What is pushing on the cart? Does that push increase as time goes on?

When I first glances at this I was sure the student was very confused. It seemed they were confusing concepts and simply multiplying and adding numbers they were given. However after some thought I realized that might not be the case. It appears the student was using momentum and then adding the impulse for each second. They found the final momentum and then divided by the mass.

I’m not sure the student knew this. I’d like to have a dialog with the student to know for sure. For me the tipping point was starting the addition chain with a negative momentum.

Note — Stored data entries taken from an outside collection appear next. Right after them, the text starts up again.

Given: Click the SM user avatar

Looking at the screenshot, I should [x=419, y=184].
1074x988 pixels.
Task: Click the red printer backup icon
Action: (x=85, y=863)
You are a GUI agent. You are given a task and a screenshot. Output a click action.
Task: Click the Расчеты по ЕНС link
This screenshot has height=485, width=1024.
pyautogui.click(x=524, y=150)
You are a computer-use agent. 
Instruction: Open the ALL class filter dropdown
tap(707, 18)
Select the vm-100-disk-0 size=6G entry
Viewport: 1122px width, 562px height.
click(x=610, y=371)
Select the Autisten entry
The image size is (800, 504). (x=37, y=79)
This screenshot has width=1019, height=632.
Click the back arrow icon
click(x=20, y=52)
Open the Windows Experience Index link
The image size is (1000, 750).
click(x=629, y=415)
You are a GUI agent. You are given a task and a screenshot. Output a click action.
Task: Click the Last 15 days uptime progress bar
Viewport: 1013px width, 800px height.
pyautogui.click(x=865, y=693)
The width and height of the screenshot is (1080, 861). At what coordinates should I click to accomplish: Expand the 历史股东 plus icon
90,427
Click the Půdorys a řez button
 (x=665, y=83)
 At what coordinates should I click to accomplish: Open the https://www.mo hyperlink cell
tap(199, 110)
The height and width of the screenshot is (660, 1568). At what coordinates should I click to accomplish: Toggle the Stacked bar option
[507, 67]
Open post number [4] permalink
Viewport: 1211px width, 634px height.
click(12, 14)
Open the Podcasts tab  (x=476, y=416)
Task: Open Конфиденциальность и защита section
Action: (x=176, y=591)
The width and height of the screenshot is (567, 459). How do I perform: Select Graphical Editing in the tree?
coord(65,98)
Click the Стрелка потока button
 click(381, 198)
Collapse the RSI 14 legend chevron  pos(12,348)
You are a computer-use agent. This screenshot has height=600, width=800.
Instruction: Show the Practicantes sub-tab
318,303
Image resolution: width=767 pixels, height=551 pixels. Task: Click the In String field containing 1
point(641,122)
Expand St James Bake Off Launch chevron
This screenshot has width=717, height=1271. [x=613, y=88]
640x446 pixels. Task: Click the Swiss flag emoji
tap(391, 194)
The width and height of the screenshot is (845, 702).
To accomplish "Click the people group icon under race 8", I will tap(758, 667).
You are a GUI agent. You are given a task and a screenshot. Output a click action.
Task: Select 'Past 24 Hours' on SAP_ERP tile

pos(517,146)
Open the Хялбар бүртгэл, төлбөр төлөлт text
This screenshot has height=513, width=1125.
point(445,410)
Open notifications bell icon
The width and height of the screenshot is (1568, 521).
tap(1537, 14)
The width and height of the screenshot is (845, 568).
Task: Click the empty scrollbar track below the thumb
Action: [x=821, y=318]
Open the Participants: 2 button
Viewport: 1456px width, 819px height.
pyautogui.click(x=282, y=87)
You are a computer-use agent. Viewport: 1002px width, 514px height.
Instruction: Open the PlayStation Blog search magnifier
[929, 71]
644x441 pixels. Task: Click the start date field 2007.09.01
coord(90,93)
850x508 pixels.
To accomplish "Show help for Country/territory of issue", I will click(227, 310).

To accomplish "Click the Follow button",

I agree that this student seems to be working with momentum ideas rather than force & acceleration ideas. I’d want to have a vocabulary discussion, just so that this student can successfully communicate with people using standard terminology.

Perhaps the student is thinking something like this: The fan starts off with -.8 *somethings* (which can be found by multiplying m*v) and, then each second the force changes that something by 0.3 every second. If I simply add 0.3 repeatedly until I’ve done so for 10 seconds, then I’ll have the final amount of *somethings* after the 10 seconds. Then to get back to v from *something*, I’ll have to divide by m. The process shares much in common with ideas of momentum and impulse. The extent to which this is explicit in the students’ mind cannot be determined from this work alone.

I’d be really excited about what the student had done, and ask them how they came up with this approach and what they were thinking. I’d also be tempted to point out how they multiplied by m in the first step and then divided by m in the last step, and ask about that. How did they to do that? I’d hope to compare their approach to someone who divided F by m and added that 10 times to the v. I’d want to know if the two students thought their approaches were similar or different, and in what ways. I’d hope for them to teach each others’ methods and practice using both methods to solve problems, to see if they both always work and provide the same answer, or if they ever got a different result. I’d hope to name the approaches.

The next problem I might give them is one where the force is applied for 200 seconds (see if they think of repeated addition as multiplication), and then 10.5 seconds (see if they can handle non-integer seconds).

I suppose we’d also want to ask about direction… north vs. south in relation to +/-.